WHAT YOU HAVE TO DO: For this exercise, please reproduce the records below word for word, from the first line through the line with "Click the Dashboard gauge icon in sidebar".

INFORMATION GIVEN:

-----

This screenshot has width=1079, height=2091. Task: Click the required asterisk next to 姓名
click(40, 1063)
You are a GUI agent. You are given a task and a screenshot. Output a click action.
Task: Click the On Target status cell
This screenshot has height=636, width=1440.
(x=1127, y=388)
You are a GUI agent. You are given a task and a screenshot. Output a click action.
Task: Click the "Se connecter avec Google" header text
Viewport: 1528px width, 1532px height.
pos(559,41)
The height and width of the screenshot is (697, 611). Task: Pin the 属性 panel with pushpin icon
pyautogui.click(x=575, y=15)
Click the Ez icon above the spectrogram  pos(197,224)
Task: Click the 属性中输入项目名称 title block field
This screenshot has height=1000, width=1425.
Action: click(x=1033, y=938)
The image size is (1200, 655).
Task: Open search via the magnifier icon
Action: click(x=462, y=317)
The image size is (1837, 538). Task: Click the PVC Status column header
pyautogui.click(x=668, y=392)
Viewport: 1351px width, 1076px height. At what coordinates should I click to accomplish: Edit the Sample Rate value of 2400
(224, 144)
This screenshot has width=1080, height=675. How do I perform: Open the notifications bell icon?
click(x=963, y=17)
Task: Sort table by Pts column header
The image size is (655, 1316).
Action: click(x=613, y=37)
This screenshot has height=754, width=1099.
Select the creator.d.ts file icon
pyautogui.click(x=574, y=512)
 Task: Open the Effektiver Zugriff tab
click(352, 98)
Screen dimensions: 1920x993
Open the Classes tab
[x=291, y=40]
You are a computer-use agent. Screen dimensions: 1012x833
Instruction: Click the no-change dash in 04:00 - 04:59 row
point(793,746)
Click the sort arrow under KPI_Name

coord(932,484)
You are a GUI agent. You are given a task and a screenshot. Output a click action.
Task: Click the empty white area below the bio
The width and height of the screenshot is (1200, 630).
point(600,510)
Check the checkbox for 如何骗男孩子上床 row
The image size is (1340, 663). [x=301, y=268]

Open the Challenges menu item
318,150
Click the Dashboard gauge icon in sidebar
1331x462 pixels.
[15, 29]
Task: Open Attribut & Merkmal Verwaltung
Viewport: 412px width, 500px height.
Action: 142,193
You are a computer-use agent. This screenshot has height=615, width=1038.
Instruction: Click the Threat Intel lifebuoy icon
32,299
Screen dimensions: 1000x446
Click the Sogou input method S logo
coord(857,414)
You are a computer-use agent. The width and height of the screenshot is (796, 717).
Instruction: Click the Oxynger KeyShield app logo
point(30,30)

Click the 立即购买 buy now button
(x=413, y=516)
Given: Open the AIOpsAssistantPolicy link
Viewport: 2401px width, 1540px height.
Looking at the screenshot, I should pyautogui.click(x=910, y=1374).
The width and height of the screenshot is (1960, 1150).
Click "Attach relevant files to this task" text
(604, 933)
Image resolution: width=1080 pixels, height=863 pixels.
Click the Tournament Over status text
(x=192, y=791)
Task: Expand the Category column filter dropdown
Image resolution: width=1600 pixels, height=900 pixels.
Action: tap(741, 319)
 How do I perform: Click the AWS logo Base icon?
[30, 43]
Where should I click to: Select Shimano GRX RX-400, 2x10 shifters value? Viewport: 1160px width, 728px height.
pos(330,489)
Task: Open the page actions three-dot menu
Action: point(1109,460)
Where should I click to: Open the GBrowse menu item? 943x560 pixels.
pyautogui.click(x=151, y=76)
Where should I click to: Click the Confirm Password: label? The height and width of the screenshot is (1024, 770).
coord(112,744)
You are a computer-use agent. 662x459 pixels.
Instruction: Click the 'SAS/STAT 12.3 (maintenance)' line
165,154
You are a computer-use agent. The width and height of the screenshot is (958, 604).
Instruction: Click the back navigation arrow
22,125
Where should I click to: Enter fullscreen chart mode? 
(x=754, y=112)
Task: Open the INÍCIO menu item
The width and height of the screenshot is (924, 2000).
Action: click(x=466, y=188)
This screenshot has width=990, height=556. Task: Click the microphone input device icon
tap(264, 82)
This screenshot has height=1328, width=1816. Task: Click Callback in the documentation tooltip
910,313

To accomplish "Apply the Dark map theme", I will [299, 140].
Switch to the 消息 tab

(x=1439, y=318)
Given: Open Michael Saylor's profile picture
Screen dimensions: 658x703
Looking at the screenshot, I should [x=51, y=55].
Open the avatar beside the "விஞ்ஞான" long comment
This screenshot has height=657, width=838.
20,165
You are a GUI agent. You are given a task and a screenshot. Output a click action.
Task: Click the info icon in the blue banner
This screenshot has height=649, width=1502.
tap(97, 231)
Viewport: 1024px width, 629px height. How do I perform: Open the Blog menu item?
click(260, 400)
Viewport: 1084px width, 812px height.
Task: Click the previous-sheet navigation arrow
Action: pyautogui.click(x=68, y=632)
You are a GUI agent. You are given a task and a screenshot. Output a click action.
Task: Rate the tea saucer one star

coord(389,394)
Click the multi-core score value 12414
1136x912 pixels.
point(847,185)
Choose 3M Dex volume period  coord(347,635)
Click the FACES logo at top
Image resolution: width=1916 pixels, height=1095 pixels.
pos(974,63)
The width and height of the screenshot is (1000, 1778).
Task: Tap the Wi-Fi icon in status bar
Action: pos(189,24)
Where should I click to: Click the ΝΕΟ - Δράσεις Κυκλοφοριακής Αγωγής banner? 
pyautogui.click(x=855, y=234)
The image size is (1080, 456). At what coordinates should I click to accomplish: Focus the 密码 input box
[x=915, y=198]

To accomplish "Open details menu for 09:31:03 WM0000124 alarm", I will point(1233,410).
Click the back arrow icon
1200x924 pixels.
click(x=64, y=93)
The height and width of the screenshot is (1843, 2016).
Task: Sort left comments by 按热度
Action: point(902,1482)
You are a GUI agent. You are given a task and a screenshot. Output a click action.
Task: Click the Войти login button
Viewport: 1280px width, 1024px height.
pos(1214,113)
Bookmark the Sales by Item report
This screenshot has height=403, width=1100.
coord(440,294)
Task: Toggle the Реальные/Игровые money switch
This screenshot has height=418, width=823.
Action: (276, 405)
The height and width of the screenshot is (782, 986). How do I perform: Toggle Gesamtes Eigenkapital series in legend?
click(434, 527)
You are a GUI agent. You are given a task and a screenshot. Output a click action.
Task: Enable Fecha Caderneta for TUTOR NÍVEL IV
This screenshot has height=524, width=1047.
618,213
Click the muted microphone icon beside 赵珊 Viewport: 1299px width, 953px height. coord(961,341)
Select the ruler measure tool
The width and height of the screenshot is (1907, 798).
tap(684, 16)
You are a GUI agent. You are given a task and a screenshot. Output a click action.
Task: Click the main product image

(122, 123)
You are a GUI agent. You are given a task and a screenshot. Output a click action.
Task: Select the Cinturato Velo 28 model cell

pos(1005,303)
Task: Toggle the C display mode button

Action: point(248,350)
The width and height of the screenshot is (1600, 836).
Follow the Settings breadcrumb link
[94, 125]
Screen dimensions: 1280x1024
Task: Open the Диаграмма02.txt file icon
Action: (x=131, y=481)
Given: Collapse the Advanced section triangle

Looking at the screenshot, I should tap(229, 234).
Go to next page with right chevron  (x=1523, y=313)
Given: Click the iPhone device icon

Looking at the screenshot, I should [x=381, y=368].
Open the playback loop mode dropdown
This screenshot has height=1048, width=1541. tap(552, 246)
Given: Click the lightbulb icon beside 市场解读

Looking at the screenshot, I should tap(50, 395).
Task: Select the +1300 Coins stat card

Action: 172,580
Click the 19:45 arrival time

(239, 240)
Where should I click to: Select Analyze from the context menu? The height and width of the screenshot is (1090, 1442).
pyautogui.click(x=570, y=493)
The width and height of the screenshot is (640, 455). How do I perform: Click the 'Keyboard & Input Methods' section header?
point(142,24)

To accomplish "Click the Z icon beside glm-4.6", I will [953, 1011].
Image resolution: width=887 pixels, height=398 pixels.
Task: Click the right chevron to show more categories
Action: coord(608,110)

-----

REPLY TO THE TASK:
This screenshot has width=1079, height=2091. Task: Click the required asterisk next to 姓名
click(40, 1063)
You are a GUI agent. You are given a task and a screenshot. Output a click action.
Task: Click the On Target status cell
This screenshot has height=636, width=1440.
(x=1127, y=388)
You are a GUI agent. You are given a task and a screenshot. Output a click action.
Task: Click the "Se connecter avec Google" header text
Viewport: 1528px width, 1532px height.
pos(559,41)
The height and width of the screenshot is (697, 611). Task: Pin the 属性 panel with pushpin icon
pyautogui.click(x=575, y=15)
Click the Ez icon above the spectrogram  pos(197,224)
Task: Click the 属性中输入项目名称 title block field
This screenshot has height=1000, width=1425.
Action: click(x=1033, y=938)
The image size is (1200, 655).
Task: Open search via the magnifier icon
Action: click(x=462, y=317)
The image size is (1837, 538). Task: Click the PVC Status column header
pyautogui.click(x=668, y=392)
Viewport: 1351px width, 1076px height. At what coordinates should I click to accomplish: Edit the Sample Rate value of 2400
(224, 144)
This screenshot has width=1080, height=675. How do I perform: Open the notifications bell icon?
click(x=963, y=17)
Task: Sort table by Pts column header
The image size is (655, 1316).
Action: click(x=613, y=37)
This screenshot has height=754, width=1099.
Select the creator.d.ts file icon
pyautogui.click(x=574, y=512)
 Task: Open the Effektiver Zugriff tab
click(352, 98)
Screen dimensions: 1920x993
Open the Classes tab
[x=291, y=40]
You are a computer-use agent. Screen dimensions: 1012x833
Instruction: Click the no-change dash in 04:00 - 04:59 row
point(793,746)
Click the sort arrow under KPI_Name

coord(932,484)
You are a GUI agent. You are given a task and a screenshot. Output a click action.
Task: Click the empty white area below the bio
The width and height of the screenshot is (1200, 630).
point(600,510)
Check the checkbox for 如何骗男孩子上床 row
The image size is (1340, 663). [x=301, y=268]

Open the Challenges menu item
318,150
Click the Dashboard gauge icon in sidebar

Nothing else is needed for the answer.